South 'used' to create a concerted public response

Did the Canterbury District Health Board, which for the most part chose to stay silent during the debate over location of South Island neurosurgery services, receive a fair hearing? Documentation released in February suggests it feels it did not, writes Elspeth McLean.

While the Canterbury District Health Board distanced itself from public comment during the Otago and Southland campaign to save the Dunedin-based unit, released correspondence shows it considered the public was not getting a full picture of the issues.

In a letter to the expert panel in mid-October, CDHB chairman Alister James expressed concern about the "way in which communities in the southern part of the South Island have been 'used' to create a concerted public response in relation to neurosurgery".

It had always been easy to engage communities and raise their fears over losing access to health services, he said.

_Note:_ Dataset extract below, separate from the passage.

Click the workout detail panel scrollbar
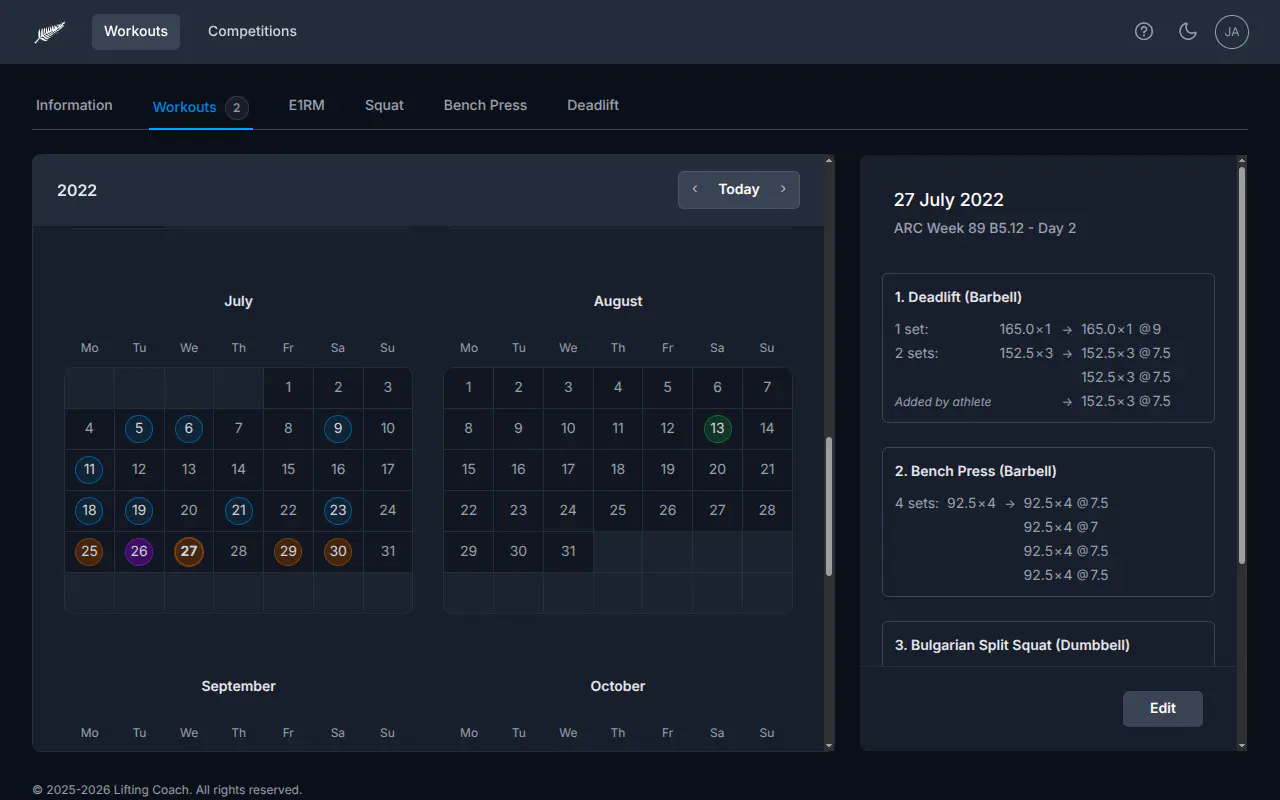This screenshot has height=800, width=1280. (x=1242, y=365)
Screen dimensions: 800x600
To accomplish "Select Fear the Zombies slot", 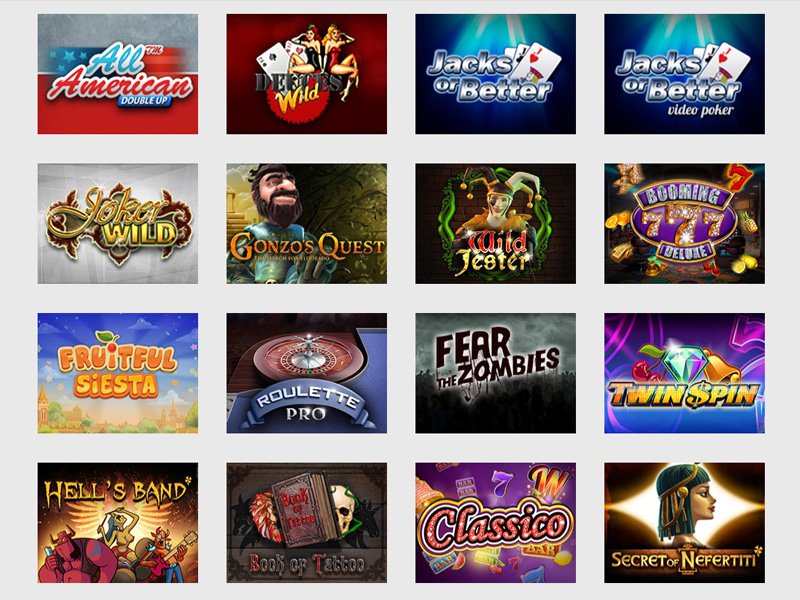I will pos(495,373).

"The efficient and effective delivery of health services in the South Island is still being ham-strung by the failure of past attempts to rationalise services into clinically appropriate groupings."

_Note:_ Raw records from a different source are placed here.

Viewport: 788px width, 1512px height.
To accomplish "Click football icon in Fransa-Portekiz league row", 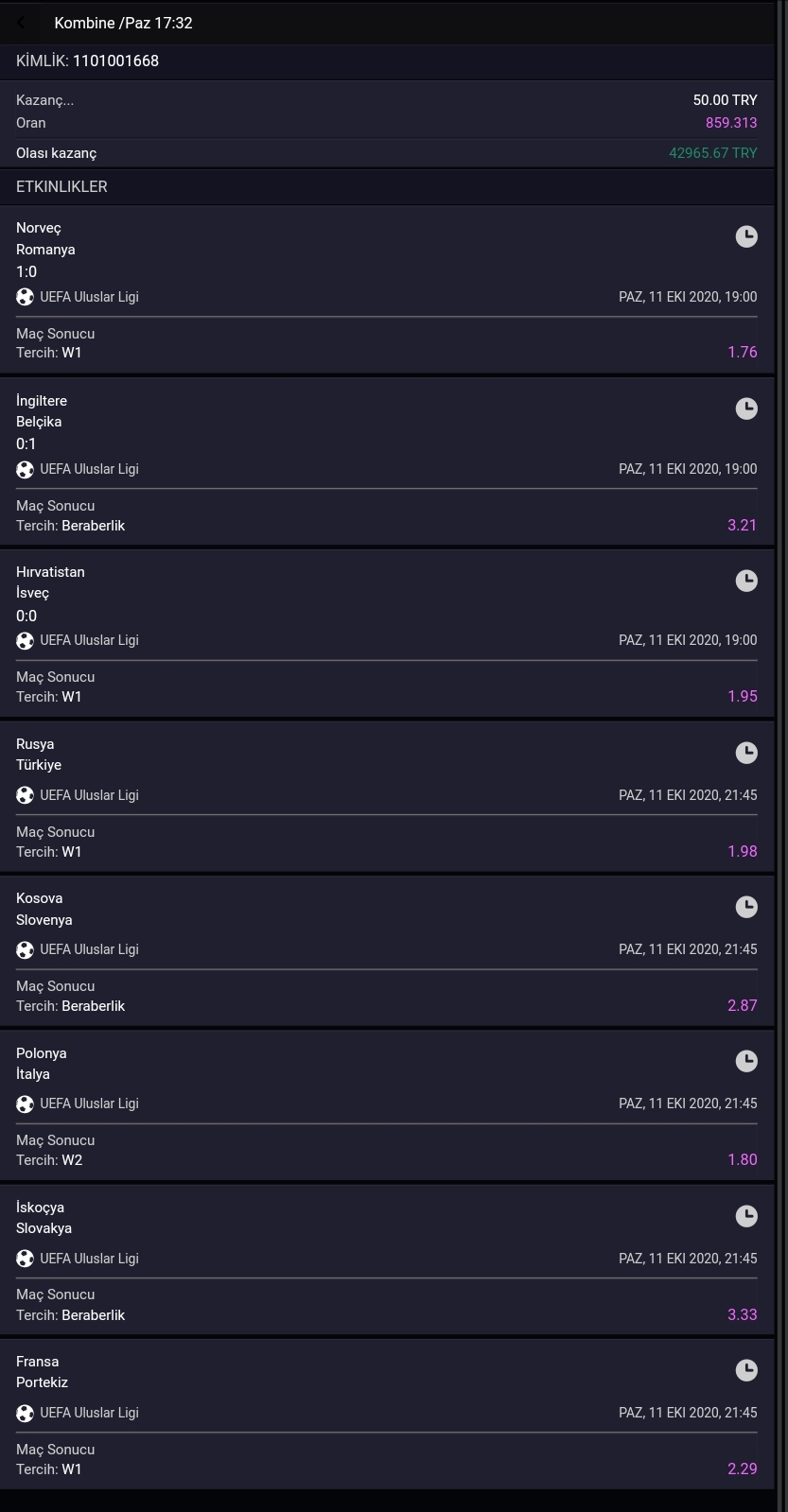I will 26,1413.
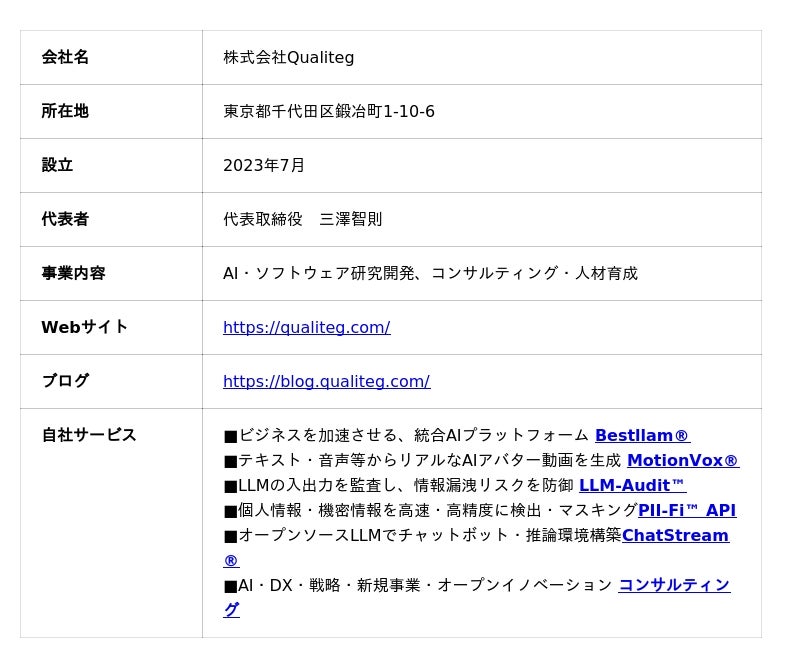Click the address 東京都千代田区鍛冶町1-10-6
This screenshot has height=668, width=800.
click(328, 111)
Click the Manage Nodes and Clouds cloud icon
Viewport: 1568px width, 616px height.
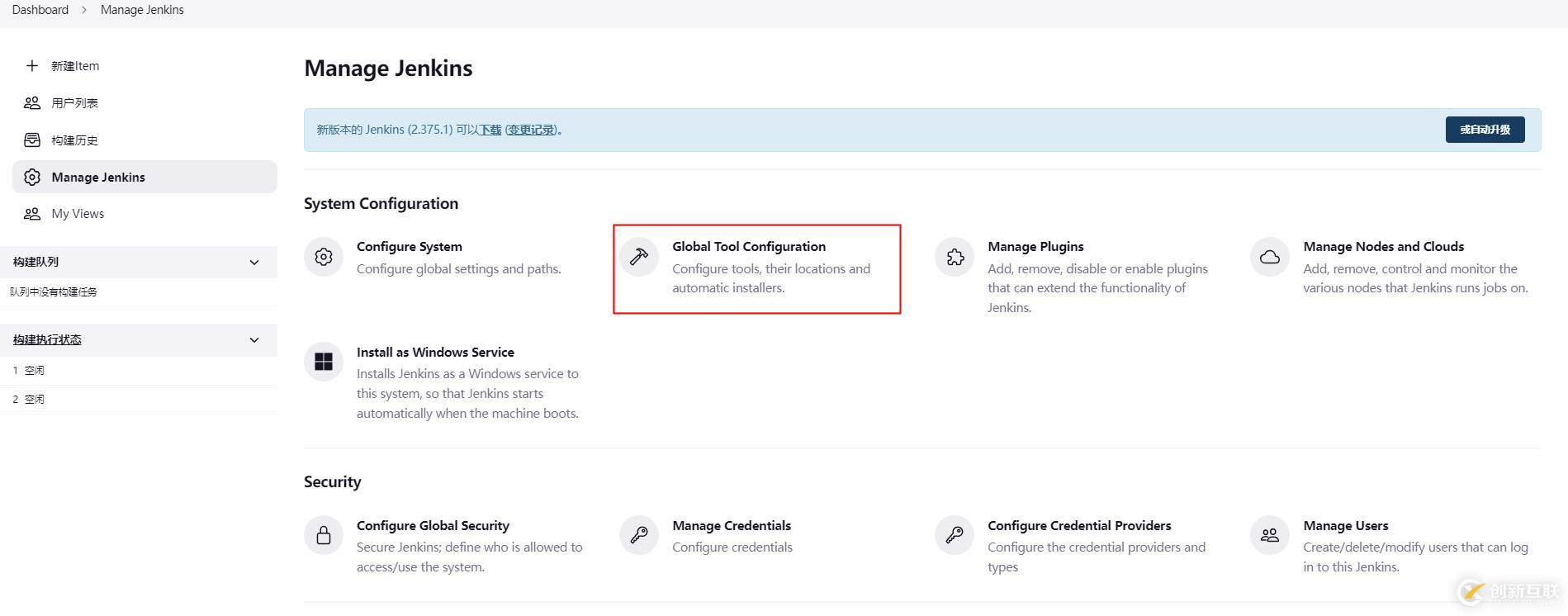[x=1270, y=257]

The Canterbury board had chosen not to respond to the "ongoing attacks, ill informed commentary misleading information and very personal comments" in both the Otago Daily Times and the Southland Times.

In its detailed response to the draft panel report the board was critical of the panel describing much of the public debate as well-informed.

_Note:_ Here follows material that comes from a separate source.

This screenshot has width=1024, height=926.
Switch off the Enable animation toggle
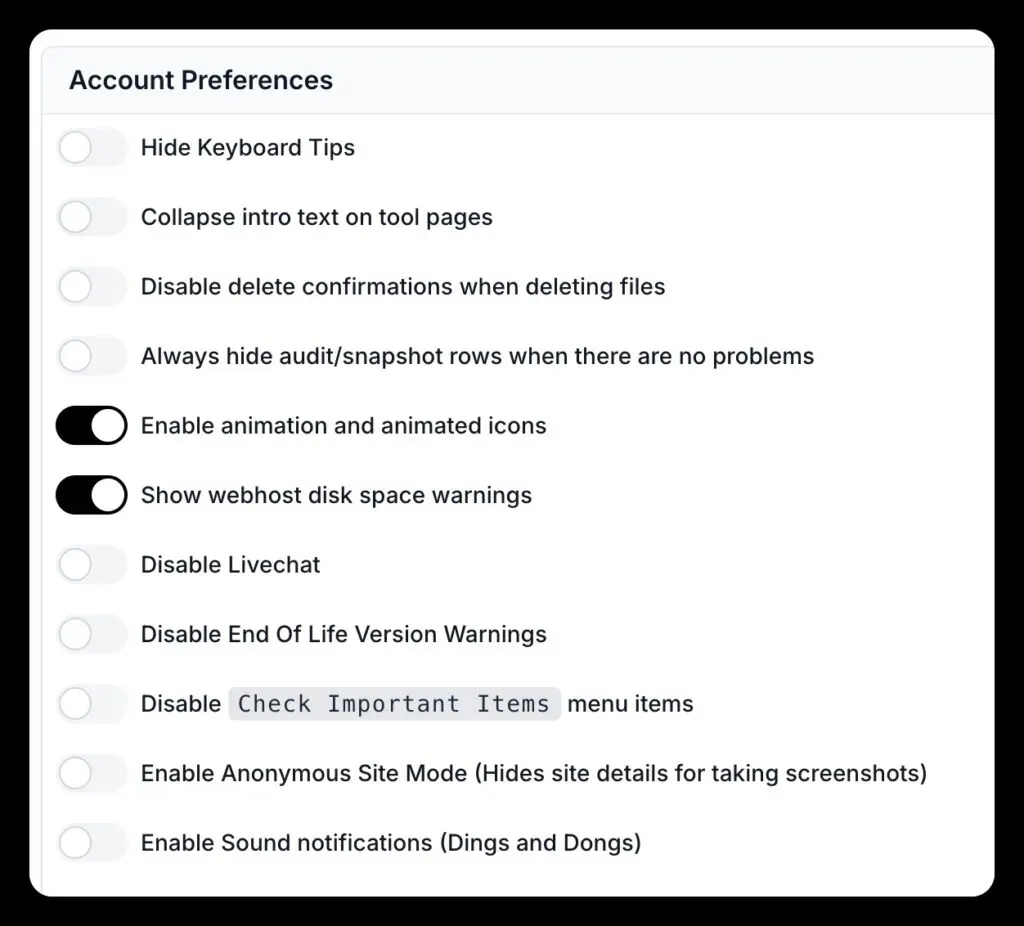point(91,425)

The challenge of maintaining a high standard of neurosurgery with relatively low patient numbers had not been discussed with the southern population nor had they been made aware of the rationale for co-location of surgeons on a single site.

The extensive coverage had been based on personal views, single person case studies and sometimes pejorative comment targeted at Canterbury personnel, the board said.

In its extensive comments the board also made the point that less than 5% of neurosurgical cases required urgent neurosurgical intervention within one to four hours in order to save life or prevent or lessen major neurological deficit.

Two out of three neurosurgical operative cases required surgery on a semi-acute basis within a week of presentation. The remaining third of cases could be undertaken as planned or elective procedures. The term "golden hour" used in the report was not relevant to the vast majority of neurosurgery cases, the board said. The prospect of an independent governance body also concerned Canterbury.

Mr James described it as resulting in additional bureaucracy, duplication and administrative costs, against "current efforts to shift more resources to the 'front line'."

It was also setting a precedent for managing selected services outside existing statutory structures which was "fraught with difficulties, quite apart from increased costs; unrelated to patient care and quality".

The board was concerned about the potential for unravelling a "very high performing neurosurgical service in Canterbury".